*** Opening RECORDS PROVIDED ***

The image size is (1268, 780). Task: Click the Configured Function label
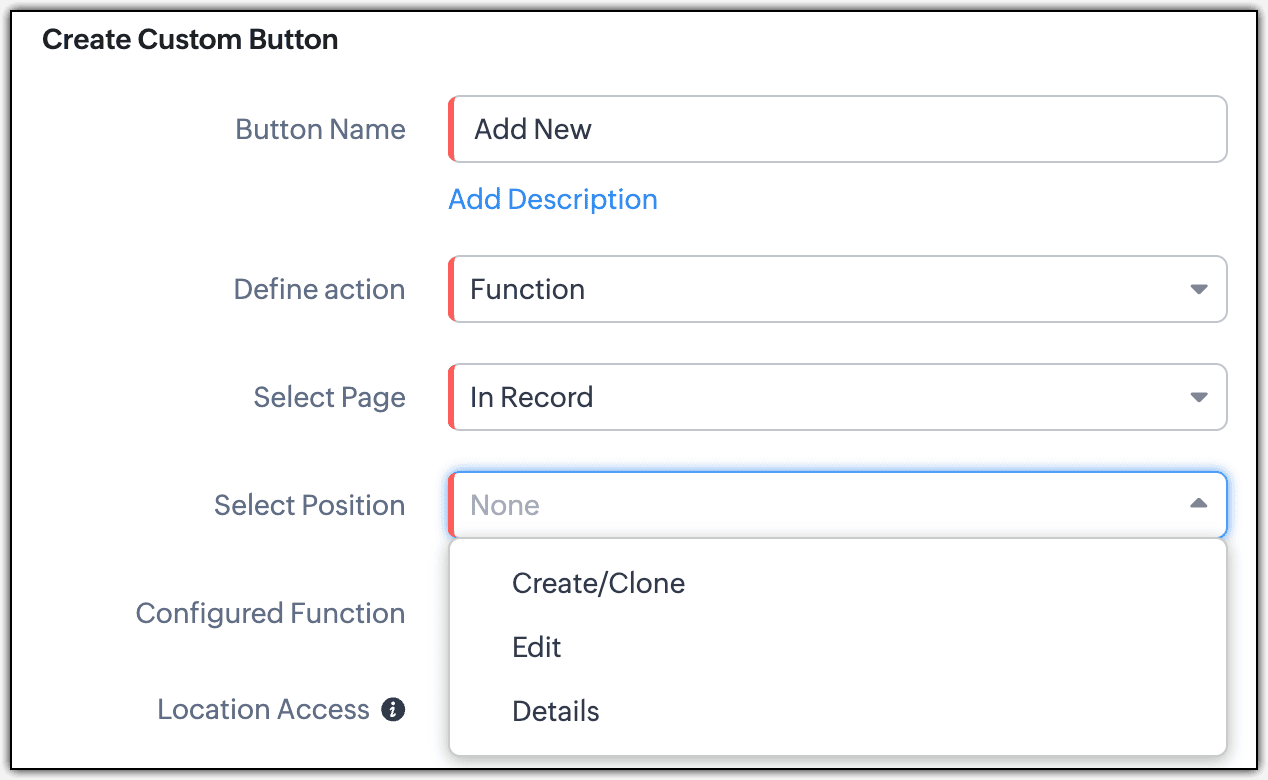tap(270, 613)
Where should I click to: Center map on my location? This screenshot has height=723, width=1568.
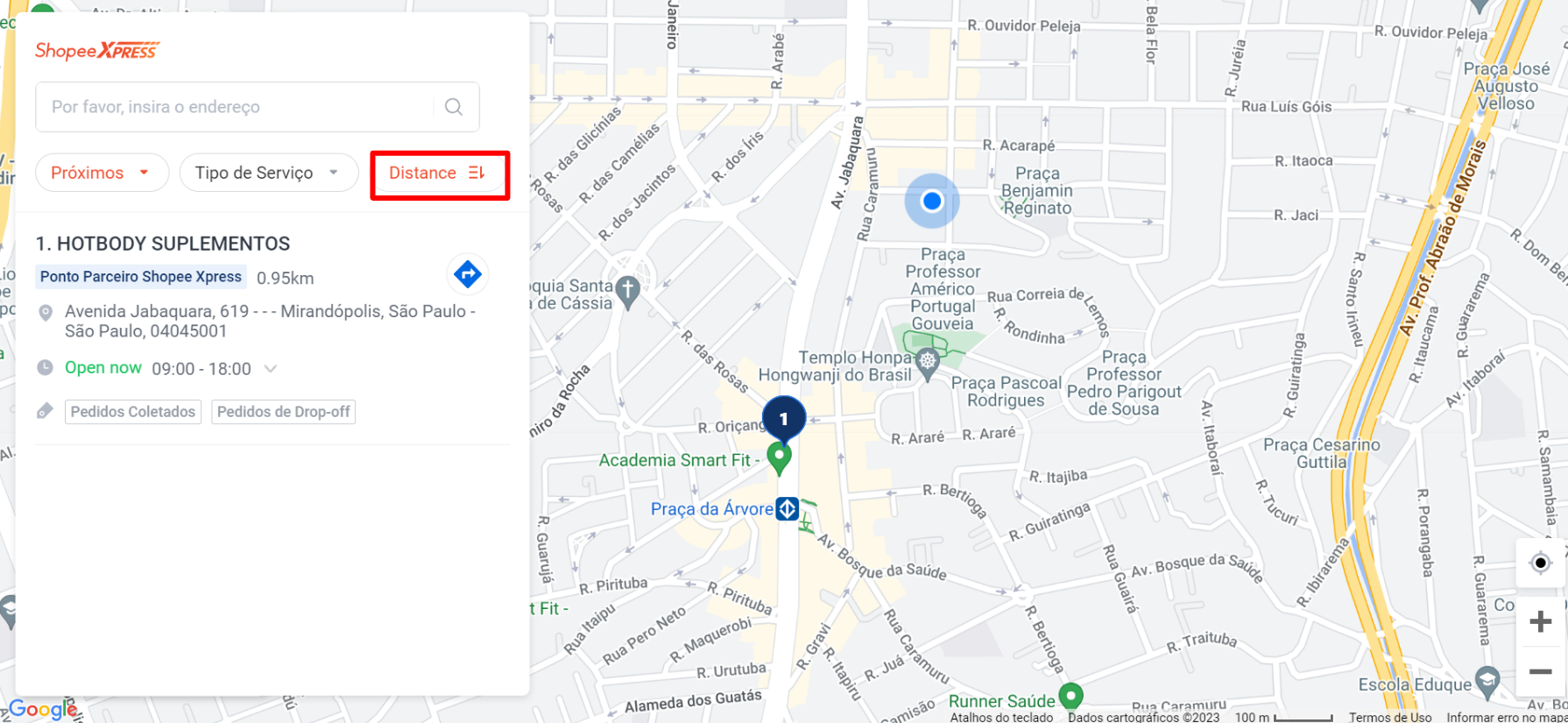coord(1540,563)
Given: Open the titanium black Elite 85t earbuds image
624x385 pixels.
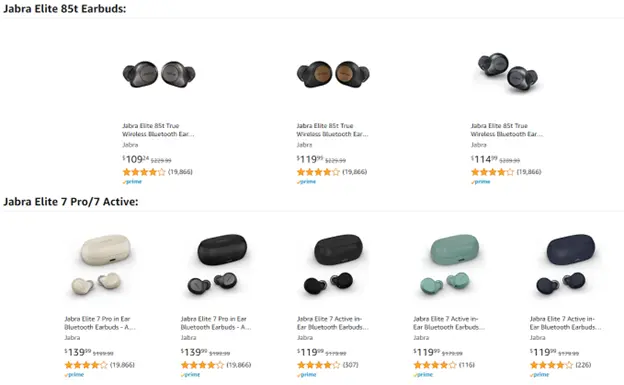Looking at the screenshot, I should [159, 74].
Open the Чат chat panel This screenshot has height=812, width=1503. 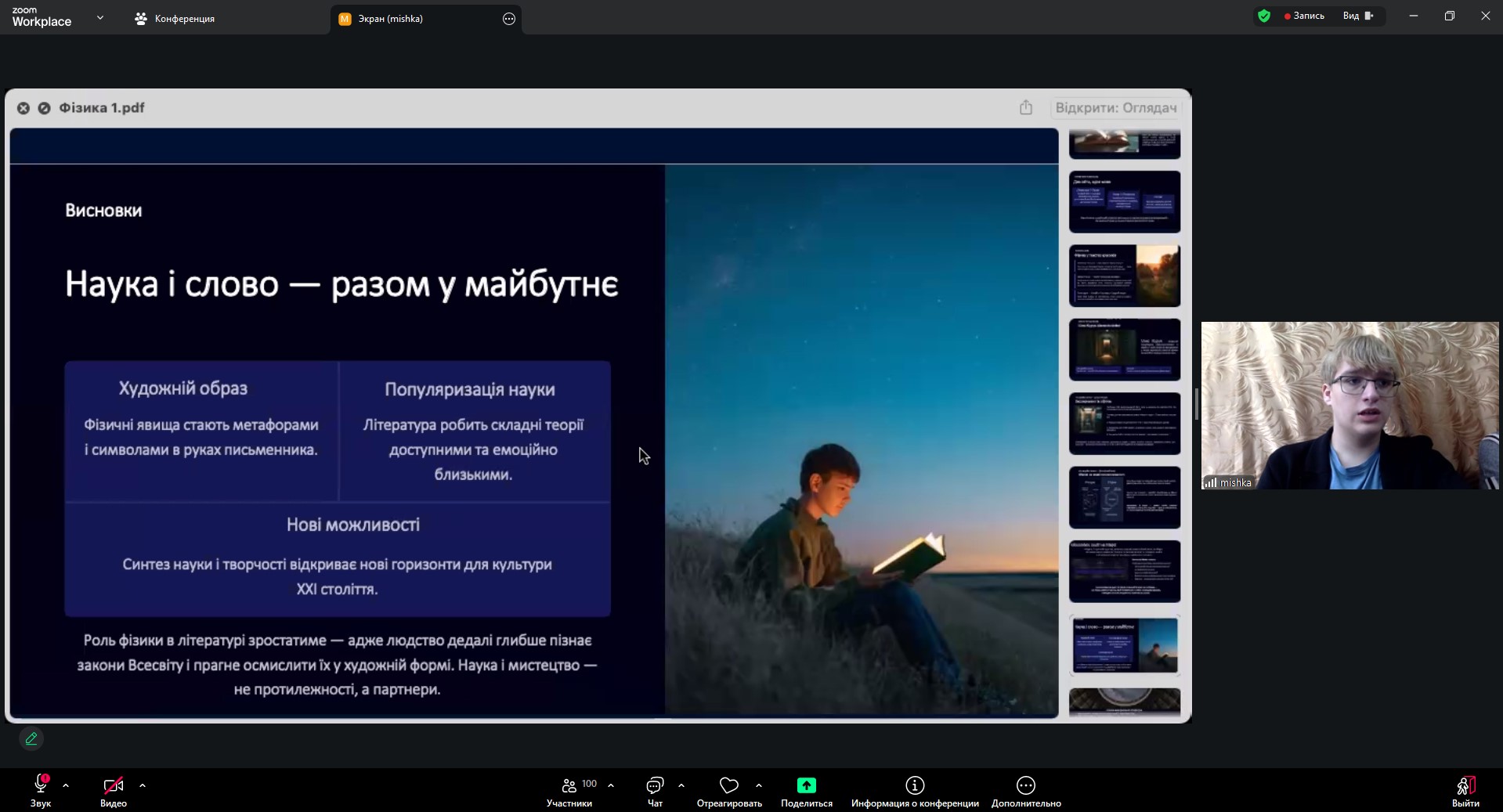(655, 785)
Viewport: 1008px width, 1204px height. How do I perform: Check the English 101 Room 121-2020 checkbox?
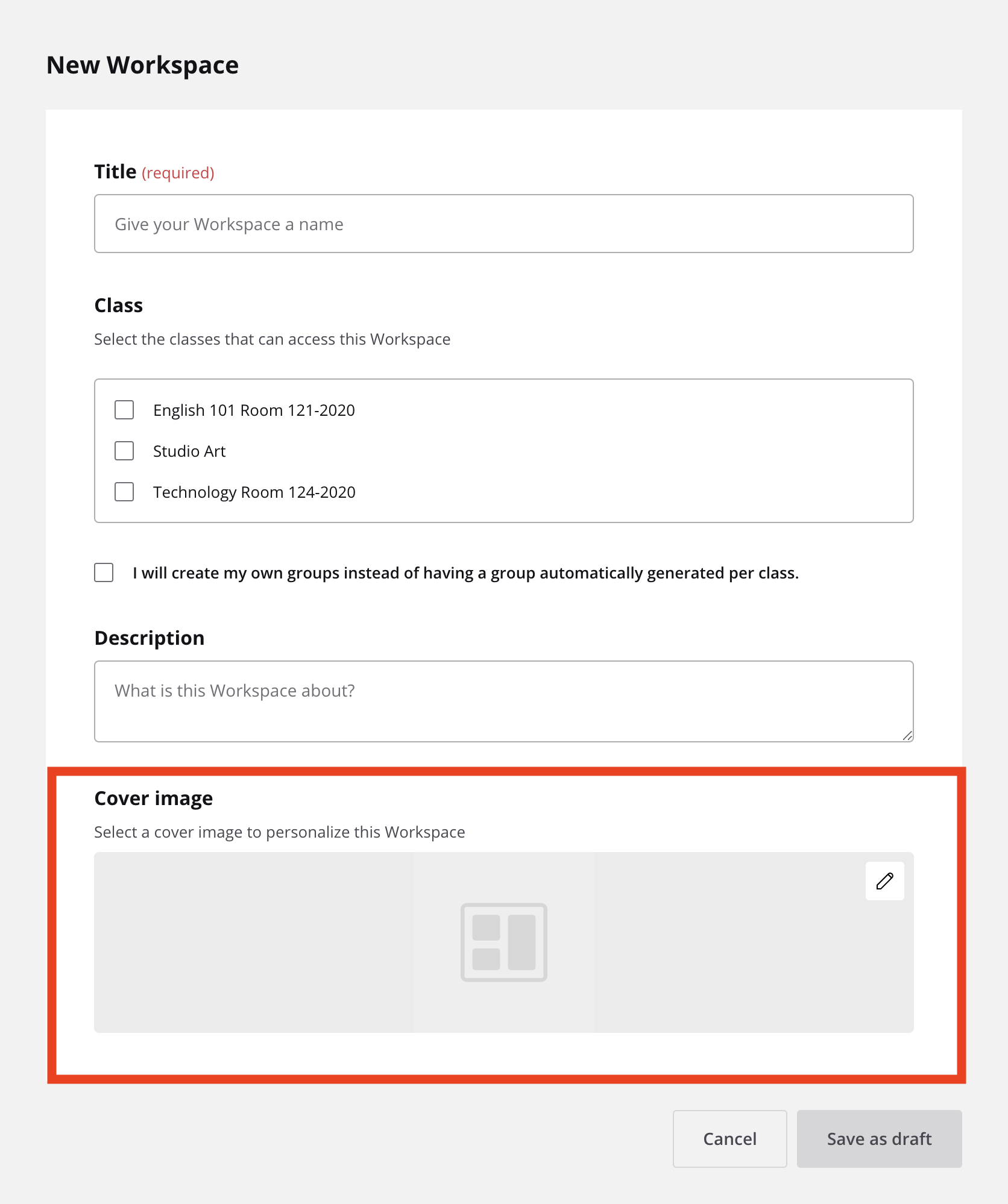coord(124,410)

*** Closing RECORDS PROVIDED ***

* **WHAT TO DO**: Starting at the line that contains "Viewport: 1008px width, 1204px", reproduce exactly and only the lines through the end of the entries above, with the pictures excluded.

* **REPLY**:
Viewport: 1008px width, 1204px height. How do I perform: Check the English 101 Room 121-2020 checkbox?
coord(124,410)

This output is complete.